Ab August 2006 wurde der Klägerin Rente wegen voller Erwerbsminderung bewilligt. Die von den Klägern gegen die R erhobene Klage, mit der sie Zahlung von 14.111 € begehrten (Krankentagegeld von Oktober 2005 bis Juli 2006), wurde vom LG abgewiesen. Mit ihrer Einkommensteuererklärung für das Jahr 2007 machten die Kläger die Prozesskosten von 9.906 € als Werbungskosten bei den Einkünften der Klägerin aus nichtselbständiger Arbeit geltend. Das Finanzamt folgte dem nicht, weil Krankentagegeld regelmäßig steuerfrei sei und der Prozess somit nicht der Erzielung steuerbarer Einnahmen gedient habe.
Das FG wies die hiergegen gerichtete Klage ab. Auf die Revision der Kläger hob der BFH das Urteil auf und verwies die Sache zur neuen Verhandlung und Entscheidung an das FG zurück.
Die Gründe:
Das FG hat die Zivilprozesskosten des Klägers zu Unrecht vom Abzug als außergewöhnliche Belastungen ausgeschlossen.
Nach § 33 Abs. 1 EStG können bei der Berechnung des zu versteuernden Einkommens außergewöhnliche Belastungen abgezogen werden. Bei den Kosten eines Zivilprozesses sprach nach bisheriger ständiger Rechtsprechung des BFH eine Vermutung gegen die Zwangsläufigkeit. Nur ausnahmsweise bei Rechtsstreiten mit existenzieller Bedeutung für den Steuerpflichtigen wurden die Kosten als außergewöhnliche Belastung anerkannt. An dieser Rechtsprechung hält der BFH nicht länger fest.
Demnach können Zivilprozesskosten nun unabhängig vom Gegenstand des Prozesses als außergewöhnliche Belastungen berücksichtigt werden. Unausweichlich sind derartige Aufwendungen allerdings nur, wenn die Prozessführung hinreichende Aussicht auf Erfolg bietet und nicht mutwillig erscheint. Davon ist auszugehen, wenn der Erfolg des Zivilprozesses mindestens ebenso wahrscheinlich wie ein Misserfolg ist. Eine nur entfernte, gewisse Erfolgsaussicht reicht nicht aus. Der Steuerpflichtige muss den Prozess unter verständiger Würdigung des Für und Wider - auch des Kostenrisikos - eingegangen sein.
Die Vorentscheidung beruht auf einer anderen Rechtsauffassung und war daher aufzuheben. Der Senat konnte jedoch nicht durcherkennen, da die Sache nicht spruchreif ist.
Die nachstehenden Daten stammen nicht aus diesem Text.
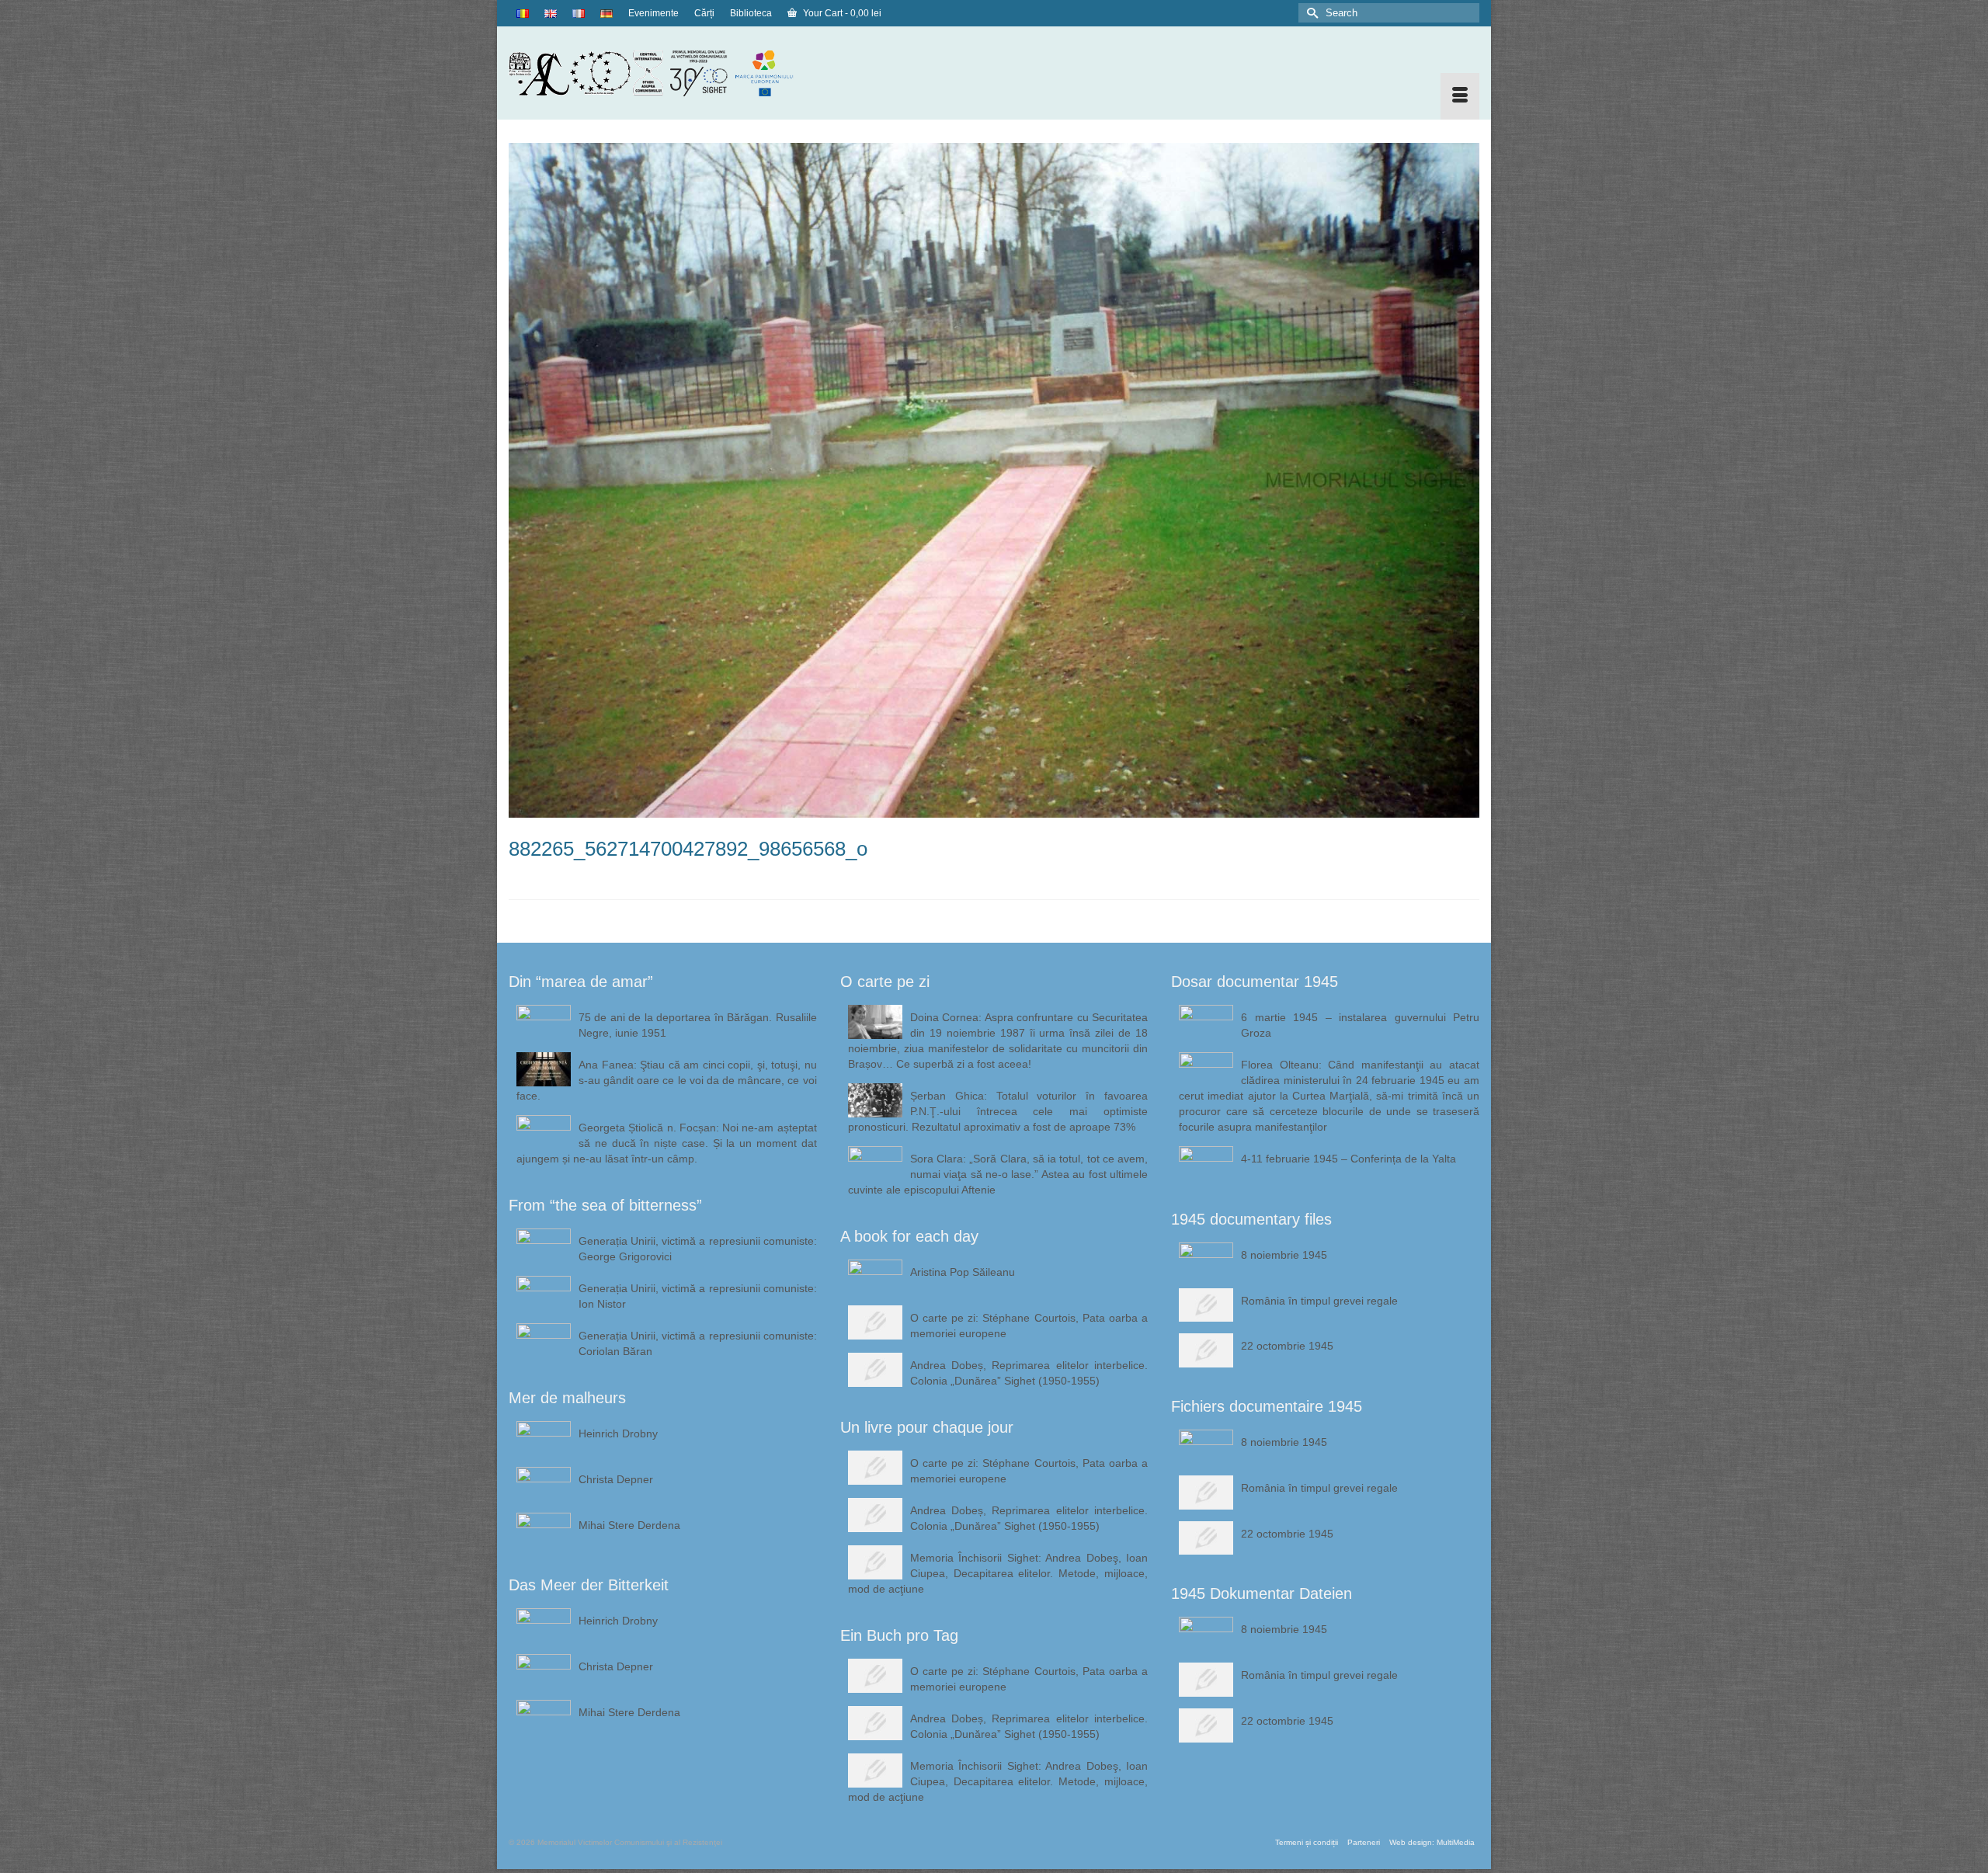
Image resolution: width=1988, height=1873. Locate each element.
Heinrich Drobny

Von seinem Standpunkt aus zu Recht hat das FG keine Feststellungen dazu getroffen, in welcher Höhe dem Kläger Gerichtskosten (Gebühren und Auslagen) und außergerichtliche Kosten durch den Zivilprozess entstanden sind. Dies wird das FG im zweiten Rechtsgang nachholen müssen. Sodann hat das Gericht die Gesamtumstände des Einzelfalls - ex ante - dahingehend zu würdigen, ob der Prozess, den der Kläger angestrengt hat, hinreichende Aussicht auf Erfolg bot und nicht mutwillig geführt worden ist.